Double checked authentication with crypted password OK

diff --git a/lib/lvleml.c b/lib/lvleml.c
index 0702fdc94e06dea1a185238be9fe4978b238cd90..edf8f26edbc61fb947a1dc54138c1b8101da1008 100644 (file)
--- a/lib/lvleml.c
+++ b/lib/lvleml.c
@@ -400,12 +400,22 @@ while (proceed==true) {
         if (givenpass!=(char *)0) 
           *rmtpass=strdup(givenpass);
         if (usr->passwd[0]=='$') {
-          if ((givenpass=crypt(givenpass,usr->passwd))==(char *)0) {
-            (void) rou_alert(0,"%s Trouble to crypt (Bug?) pass=<%s> "
-                               "user=<%s> (error=<%s>)",
-                                OPEP,givenpass,usr->passwd,strerror(errno));
-            givenpass=data[2];      //trying to overcome
+          char *ptr;
+          char idsalt[100];
+         
+          (void) memset(idsalt,'\000',sizeof(idsalt));
+          (void) strncpy(idsalt,usr->passwd,sizeof(idsalt)-1);
+          if ((ptr=strrchr(idsalt,'$'))!=(char *)0) {
+            ptr++;
+            *ptr='\000';
             }
+          if ((ptr=crypt(givenpass,idsalt))==(char *)0) {
+            (void) rou_alert(0,"%s Trouble to crypt (Bug?) givenpass=<%s> "

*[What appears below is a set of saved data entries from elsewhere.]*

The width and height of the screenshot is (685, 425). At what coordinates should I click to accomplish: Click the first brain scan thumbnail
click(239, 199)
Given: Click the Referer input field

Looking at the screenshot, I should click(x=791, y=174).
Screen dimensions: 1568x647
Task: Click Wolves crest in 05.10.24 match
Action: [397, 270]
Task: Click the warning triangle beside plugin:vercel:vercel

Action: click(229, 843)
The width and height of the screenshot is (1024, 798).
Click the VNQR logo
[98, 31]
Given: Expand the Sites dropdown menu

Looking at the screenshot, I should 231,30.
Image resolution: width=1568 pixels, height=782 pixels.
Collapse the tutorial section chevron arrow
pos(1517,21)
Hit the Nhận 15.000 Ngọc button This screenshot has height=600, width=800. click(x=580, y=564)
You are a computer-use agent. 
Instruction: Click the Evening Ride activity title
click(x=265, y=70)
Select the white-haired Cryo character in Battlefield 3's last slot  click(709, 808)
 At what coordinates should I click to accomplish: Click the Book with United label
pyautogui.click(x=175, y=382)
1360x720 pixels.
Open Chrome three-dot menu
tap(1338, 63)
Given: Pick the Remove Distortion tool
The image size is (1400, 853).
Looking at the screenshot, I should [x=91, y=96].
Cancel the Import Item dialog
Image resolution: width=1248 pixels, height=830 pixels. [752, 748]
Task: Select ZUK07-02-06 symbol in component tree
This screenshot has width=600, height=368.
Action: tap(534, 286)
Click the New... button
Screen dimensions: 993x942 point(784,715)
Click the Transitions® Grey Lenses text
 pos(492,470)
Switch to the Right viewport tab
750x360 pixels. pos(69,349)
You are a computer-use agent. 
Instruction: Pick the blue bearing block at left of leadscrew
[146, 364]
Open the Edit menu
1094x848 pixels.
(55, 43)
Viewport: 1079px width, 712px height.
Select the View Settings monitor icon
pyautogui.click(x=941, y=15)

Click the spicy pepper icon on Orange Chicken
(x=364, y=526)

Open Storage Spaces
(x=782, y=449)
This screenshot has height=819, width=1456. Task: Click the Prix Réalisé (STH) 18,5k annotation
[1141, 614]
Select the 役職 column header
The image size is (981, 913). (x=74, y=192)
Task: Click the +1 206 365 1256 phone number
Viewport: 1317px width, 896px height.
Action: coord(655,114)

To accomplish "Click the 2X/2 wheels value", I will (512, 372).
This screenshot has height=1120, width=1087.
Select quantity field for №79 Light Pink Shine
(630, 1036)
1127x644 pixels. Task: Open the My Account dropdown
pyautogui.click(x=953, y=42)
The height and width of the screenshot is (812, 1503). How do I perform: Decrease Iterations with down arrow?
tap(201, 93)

+                               "salt=<%s> (error=<%s>)",
+                                OPEP,givenpass,idsalt,strerror(errno));
+            ptr=data[2]; //trying to overcome
+            }
+          givenpass=ptr;
           }
         isok=(strcmp(givenpass,usr->passwd)==0);
         usr=sql_freeusr(usr);